* [WHAT THE TASK ASKS] Reproduce each of the rows below word for word, leaving out the pictures.

* [EXCERPTED RECORDS]
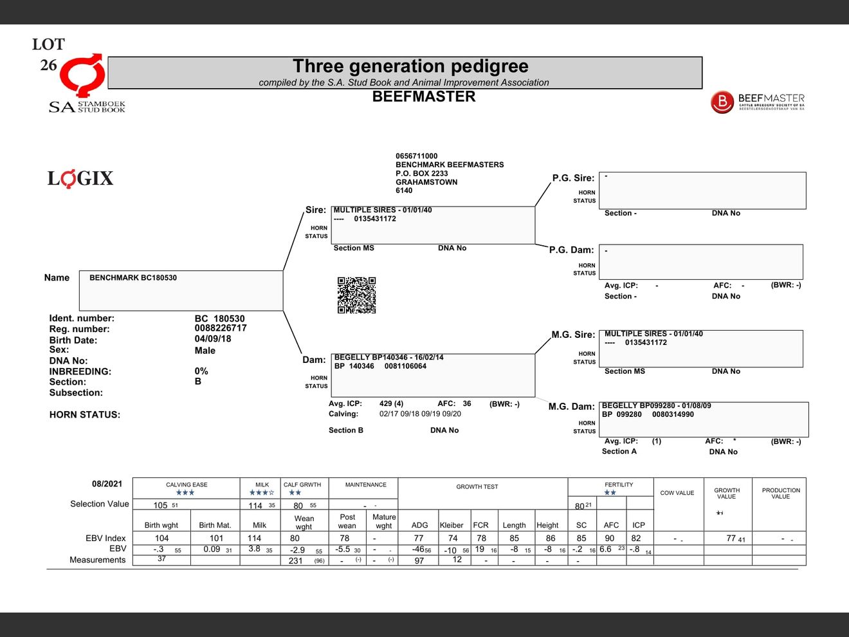The height and width of the screenshot is (637, 849).
Task: Click the Three generation pedigree title banner
Action: pos(405,73)
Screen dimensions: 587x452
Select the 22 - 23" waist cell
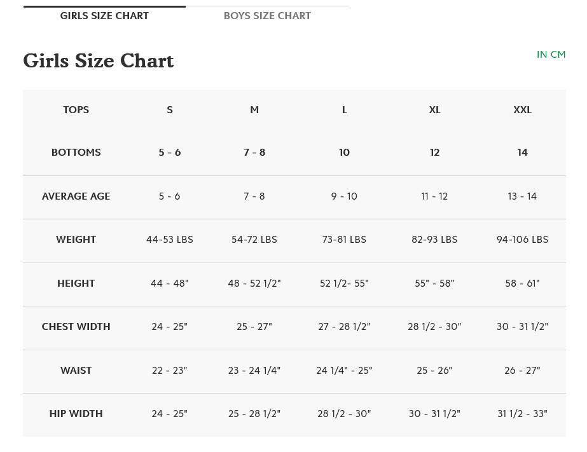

* [ANSWER]
The height and width of the screenshot is (637, 849).
Task: Click the Three generation pedigree title banner
Action: pos(405,73)
Screen dimensions: 587x452
Select the 22 - 23" waist cell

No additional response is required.